[Work instructions]
Copy every record below exactly as it stands.

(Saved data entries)
┌────────

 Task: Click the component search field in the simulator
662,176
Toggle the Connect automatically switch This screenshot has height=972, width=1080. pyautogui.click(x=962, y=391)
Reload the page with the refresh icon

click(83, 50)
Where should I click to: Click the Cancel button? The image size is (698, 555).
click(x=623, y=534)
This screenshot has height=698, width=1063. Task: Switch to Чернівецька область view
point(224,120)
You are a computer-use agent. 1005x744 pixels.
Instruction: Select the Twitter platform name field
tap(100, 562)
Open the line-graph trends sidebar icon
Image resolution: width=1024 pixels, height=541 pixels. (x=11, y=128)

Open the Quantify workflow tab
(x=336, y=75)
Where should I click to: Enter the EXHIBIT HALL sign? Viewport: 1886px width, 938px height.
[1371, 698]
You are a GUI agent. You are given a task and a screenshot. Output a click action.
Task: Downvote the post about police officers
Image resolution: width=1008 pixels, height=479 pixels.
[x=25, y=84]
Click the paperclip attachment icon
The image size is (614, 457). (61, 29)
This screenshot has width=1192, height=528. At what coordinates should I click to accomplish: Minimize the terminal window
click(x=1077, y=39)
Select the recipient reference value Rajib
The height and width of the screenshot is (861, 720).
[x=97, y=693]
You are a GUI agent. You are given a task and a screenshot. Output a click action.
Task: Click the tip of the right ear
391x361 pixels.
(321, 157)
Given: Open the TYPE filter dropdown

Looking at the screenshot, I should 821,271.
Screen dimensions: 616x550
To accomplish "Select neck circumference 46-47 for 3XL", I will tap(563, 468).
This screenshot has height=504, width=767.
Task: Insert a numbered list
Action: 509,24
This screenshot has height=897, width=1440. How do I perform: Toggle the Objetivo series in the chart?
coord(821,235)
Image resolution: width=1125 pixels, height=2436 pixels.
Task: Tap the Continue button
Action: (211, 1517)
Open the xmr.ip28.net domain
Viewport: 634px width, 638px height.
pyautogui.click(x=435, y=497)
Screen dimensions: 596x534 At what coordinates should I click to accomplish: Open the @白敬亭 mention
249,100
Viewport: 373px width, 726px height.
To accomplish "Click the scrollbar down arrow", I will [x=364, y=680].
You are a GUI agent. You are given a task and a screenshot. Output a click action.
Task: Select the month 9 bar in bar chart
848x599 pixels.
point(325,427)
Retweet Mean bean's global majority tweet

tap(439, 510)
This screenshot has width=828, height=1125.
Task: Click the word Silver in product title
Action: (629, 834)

└────────

[Solved problem]
 Task: Click the component search field in the simulator
662,176
Toggle the Connect automatically switch This screenshot has height=972, width=1080. pyautogui.click(x=962, y=391)
Reload the page with the refresh icon

click(83, 50)
Where should I click to: Click the Cancel button? The image size is (698, 555).
click(x=623, y=534)
This screenshot has height=698, width=1063. Task: Switch to Чернівецька область view
point(224,120)
You are a computer-use agent. 1005x744 pixels.
Instruction: Select the Twitter platform name field
tap(100, 562)
Open the line-graph trends sidebar icon
Image resolution: width=1024 pixels, height=541 pixels. (x=11, y=128)

Open the Quantify workflow tab
(x=336, y=75)
Where should I click to: Enter the EXHIBIT HALL sign? Viewport: 1886px width, 938px height.
[1371, 698]
You are a GUI agent. You are given a task and a screenshot. Output a click action.
Task: Downvote the post about police officers
Image resolution: width=1008 pixels, height=479 pixels.
[x=25, y=84]
Click the paperclip attachment icon
The image size is (614, 457). (61, 29)
This screenshot has width=1192, height=528. At what coordinates should I click to accomplish: Minimize the terminal window
click(x=1077, y=39)
Select the recipient reference value Rajib
The height and width of the screenshot is (861, 720).
[x=97, y=693]
You are a GUI agent. You are given a task and a screenshot. Output a click action.
Task: Click the tip of the right ear
391x361 pixels.
(321, 157)
Given: Open the TYPE filter dropdown

Looking at the screenshot, I should 821,271.
Screen dimensions: 616x550
To accomplish "Select neck circumference 46-47 for 3XL", I will tap(563, 468).
This screenshot has height=504, width=767.
Task: Insert a numbered list
Action: 509,24
This screenshot has height=897, width=1440. How do I perform: Toggle the Objetivo series in the chart?
coord(821,235)
Image resolution: width=1125 pixels, height=2436 pixels.
Task: Tap the Continue button
Action: (211, 1517)
Open the xmr.ip28.net domain
Viewport: 634px width, 638px height.
pyautogui.click(x=435, y=497)
Screen dimensions: 596x534 At what coordinates should I click to accomplish: Open the @白敬亭 mention
249,100
Viewport: 373px width, 726px height.
To accomplish "Click the scrollbar down arrow", I will [x=364, y=680].
You are a GUI agent. You are given a task and a screenshot. Output a click action.
Task: Select the month 9 bar in bar chart
848x599 pixels.
point(325,427)
Retweet Mean bean's global majority tweet

tap(439, 510)
This screenshot has width=828, height=1125.
Task: Click the word Silver in product title
Action: (629, 834)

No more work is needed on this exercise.